### [Items from a data source]
Segment Open

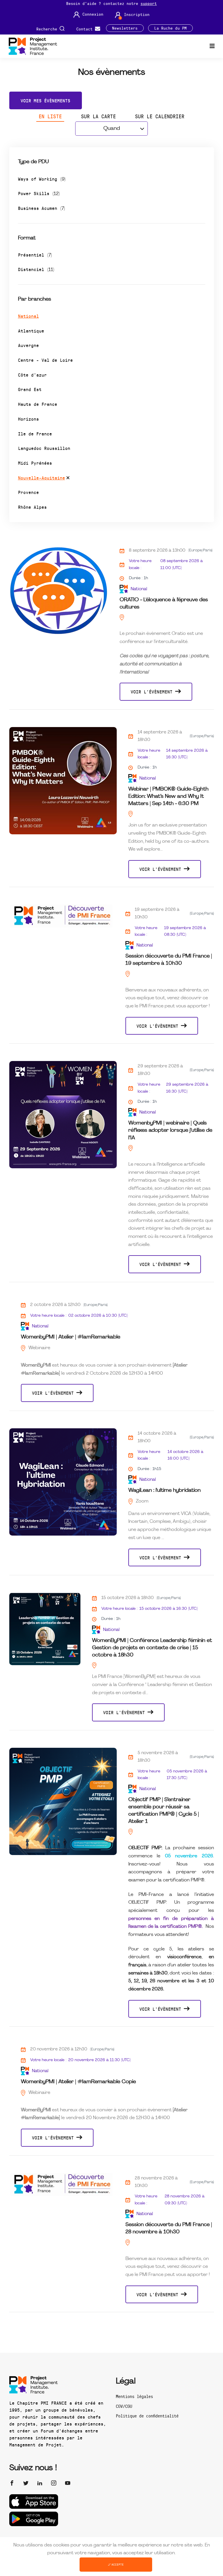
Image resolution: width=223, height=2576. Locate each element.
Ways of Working (42, 179)
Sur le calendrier (159, 116)
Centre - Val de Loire (45, 360)
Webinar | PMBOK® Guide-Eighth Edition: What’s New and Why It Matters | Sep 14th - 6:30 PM (168, 796)
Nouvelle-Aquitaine (41, 478)
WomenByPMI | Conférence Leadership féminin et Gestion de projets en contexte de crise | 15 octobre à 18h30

Segment Closed

### [WHAT THE TASK REQUIRES]
Return every entry above exactly as written, minus the pictures.

### [ANSWER SPACE]
Image resolution: width=223, height=2576. Locate each element.
Ways of Working (42, 179)
Sur le calendrier (159, 116)
Centre - Val de Loire (45, 360)
Webinar | PMBOK® Guide-Eighth Edition: What’s New and Why It Matters | Sep 14th - 6:30 PM (168, 796)
Nouvelle-Aquitaine (41, 478)
WomenByPMI | Conférence Leadership féminin et Gestion de projets en contexte de crise | 15 octobre à 18h30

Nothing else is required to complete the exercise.